Yes, the maintenance on this sucks, because changing the public members requires you to touch the interface, non-deleted class, and deleted class. However, I wouldn't call it brittle, because the interface gives you compile-time (and in VS, design-time) checking to make sure that your deleted version has everything filled in.

0

Short Quick Answer

There are several techniques to detect when there are several references to the same [domain] object, and the object is removed.

Long Boring Answer

There are several techniques to clear several references of the same object.

And those techniques can be combined.

[1] Always use a pointer or reference

Since you object is conceptually "shared" by other objects, use a "reference" or "pointer" in all of them.

You did not mention which Programming Language you were applying your question. In some P.L.'s "pointers" are used, "references" are used.

In some P.L.'s like C++ or Object Pascal, a object variable can be declared in two ways:

[1.1] Direct (variable "statically allocated")

[1.2] Or using a "pointer" ("dynamic variables")

And the syntax for each ways are different.

In "reference" P.L. both concepts are kind of mixed.

Many programmers use a standard variable, or non pointer variable, the first time, and pointers, later, use always a pointer or reference.

[2] Use the "Observer" (a.k.a. "Publisher-Subscriber") Design Pattern

As @Christopher Francisco, mention you may want to use the "Observer" Software Design Pattern, a.k.a. "Publisher-Subscriber", a.k.a. "Client-Server".

Wikipedia Info:

https://en.wikipedia.org/wiki/Observer_pattern

https://en.wikipedia.org/wiki/Publish%E2%80%93subscribe_pattern

Basically, when an object wants to do something with itself, has a preregistered set of references to other objects, that notifies changes.

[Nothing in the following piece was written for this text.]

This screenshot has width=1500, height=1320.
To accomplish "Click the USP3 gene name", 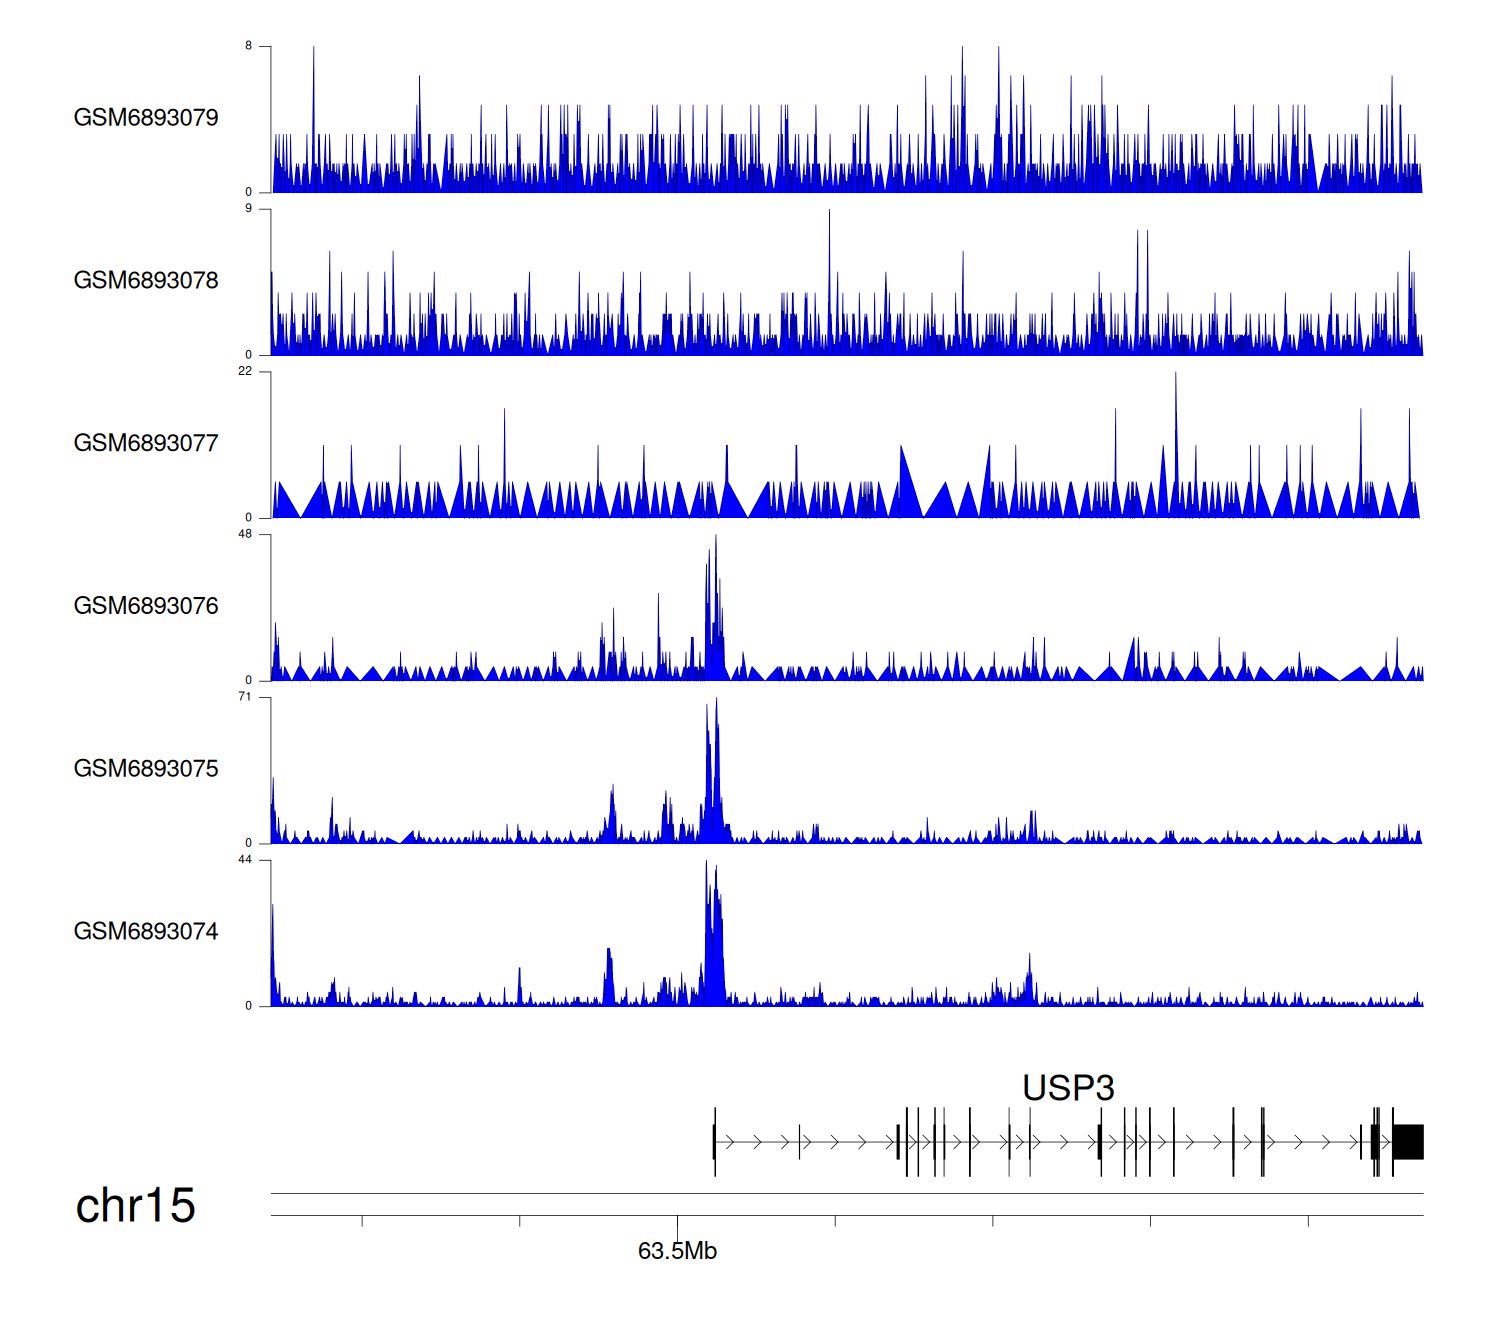I will pyautogui.click(x=1068, y=1088).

In this case, the object to be removed, notifies the containers or owners of the references, not the references itselves, that its going to be removed.

[3] Use "BeforeEvent", "ExecuteEvent", "AfterEvent" pattern

This one is usually confused with the "Observer" Design Pattern, because it's mixed with it, many times.

You will se this a lot in G.U.I. controls.

Basically means, that an object may split some important actions in 3, "before", "while", and "after". Sometimes the "before" includes doing a confirmation of the action, and if the action is cancelled, the other 2 methods are not executed.

So this:

...........................
..+---------------------+..
..|       SomeClass     |..
..+---------------------+..
..| [+] Delete()        |..
..+---------------------+..
...........................

May become this:

...........................
..+---------------------+..
..|      SomeClass      |..
..+---------------------+..
..| [#] BeforeDelete()  |..
..| [#] ExecuteDelete() |..
..| [#] AfterDelete()   |..
..+---------------------+..
..| [+] Delete()        |..
..+---------------------+..
...........................

And, of course, the public Delete method calls the other methods.

When mixed with the "Observer" Design Pattern, in each action, a notification is sent to each subscriber object.